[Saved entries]
^^^^^^^^

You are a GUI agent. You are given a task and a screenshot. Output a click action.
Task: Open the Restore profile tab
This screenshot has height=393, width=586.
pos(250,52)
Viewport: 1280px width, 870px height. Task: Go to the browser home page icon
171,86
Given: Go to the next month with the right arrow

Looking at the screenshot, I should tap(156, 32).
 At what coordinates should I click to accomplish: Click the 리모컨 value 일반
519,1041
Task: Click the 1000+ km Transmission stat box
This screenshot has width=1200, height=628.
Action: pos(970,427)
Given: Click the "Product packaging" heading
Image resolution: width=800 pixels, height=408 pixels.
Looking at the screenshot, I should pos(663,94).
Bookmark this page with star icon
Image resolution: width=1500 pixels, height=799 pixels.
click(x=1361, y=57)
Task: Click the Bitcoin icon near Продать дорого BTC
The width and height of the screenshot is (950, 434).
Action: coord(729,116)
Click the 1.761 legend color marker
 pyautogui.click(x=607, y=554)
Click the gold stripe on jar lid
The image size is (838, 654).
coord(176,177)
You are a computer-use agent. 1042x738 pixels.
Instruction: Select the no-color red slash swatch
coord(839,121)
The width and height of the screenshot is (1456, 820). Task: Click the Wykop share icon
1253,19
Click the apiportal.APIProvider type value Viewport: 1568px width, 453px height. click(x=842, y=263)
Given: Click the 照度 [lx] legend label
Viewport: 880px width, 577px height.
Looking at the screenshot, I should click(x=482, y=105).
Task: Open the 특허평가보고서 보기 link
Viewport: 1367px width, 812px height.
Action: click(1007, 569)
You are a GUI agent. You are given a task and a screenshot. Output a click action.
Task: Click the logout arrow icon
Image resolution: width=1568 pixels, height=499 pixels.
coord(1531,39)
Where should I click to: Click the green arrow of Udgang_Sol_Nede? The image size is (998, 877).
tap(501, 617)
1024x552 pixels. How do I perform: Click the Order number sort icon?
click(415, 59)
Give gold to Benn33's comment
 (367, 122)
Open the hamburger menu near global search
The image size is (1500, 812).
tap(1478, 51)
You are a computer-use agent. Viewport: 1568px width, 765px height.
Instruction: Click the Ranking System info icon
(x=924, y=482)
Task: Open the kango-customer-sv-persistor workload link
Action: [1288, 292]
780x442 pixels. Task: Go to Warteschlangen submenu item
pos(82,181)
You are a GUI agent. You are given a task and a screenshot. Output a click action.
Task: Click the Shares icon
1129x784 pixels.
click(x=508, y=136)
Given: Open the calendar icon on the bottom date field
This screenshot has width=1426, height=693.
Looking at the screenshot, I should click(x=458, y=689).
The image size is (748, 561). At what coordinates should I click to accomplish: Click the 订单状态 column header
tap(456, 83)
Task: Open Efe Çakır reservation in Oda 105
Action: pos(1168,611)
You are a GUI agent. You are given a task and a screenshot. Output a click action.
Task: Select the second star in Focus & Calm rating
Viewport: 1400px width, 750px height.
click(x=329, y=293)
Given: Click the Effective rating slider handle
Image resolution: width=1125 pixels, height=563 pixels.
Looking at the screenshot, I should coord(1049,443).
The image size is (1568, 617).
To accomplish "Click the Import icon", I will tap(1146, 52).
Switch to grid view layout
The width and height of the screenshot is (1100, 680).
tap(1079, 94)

^^^^^^^^

Output the data above as a numbered list, starting at the line containing "Task: Click the Bitcoin" and stopping after the line containing "tap(501, 617)". Leave out any blank lines.

1. Task: Click the Bitcoin icon near Продать дорого BTC
2. The width and height of the screenshot is (950, 434).
3. Action: coord(729,116)
4. Click the 1.761 legend color marker
5.  pyautogui.click(x=607, y=554)
6. Click the gold stripe on jar lid
7. The image size is (838, 654).
8. coord(176,177)
9. You are a computer-use agent. 1042x738 pixels.
10. Instruction: Select the no-color red slash swatch
11. coord(839,121)
12. The width and height of the screenshot is (1456, 820). Task: Click the Wykop share icon
13. 1253,19
14. Click the apiportal.APIProvider type value Viewport: 1568px width, 453px height. click(x=842, y=263)
15. Given: Click the 照度 [lx] legend label
16. Viewport: 880px width, 577px height.
17. Looking at the screenshot, I should click(x=482, y=105).
18. Task: Open the 특허평가보고서 보기 link
19. Viewport: 1367px width, 812px height.
20. Action: click(1007, 569)
21. You are a GUI agent. You are given a task and a screenshot. Output a click action.
22. Task: Click the logout arrow icon
23. Image resolution: width=1568 pixels, height=499 pixels.
24. coord(1531,39)
25. Where should I click to: Click the green arrow of Udgang_Sol_Nede? The image size is (998, 877).
26. tap(501, 617)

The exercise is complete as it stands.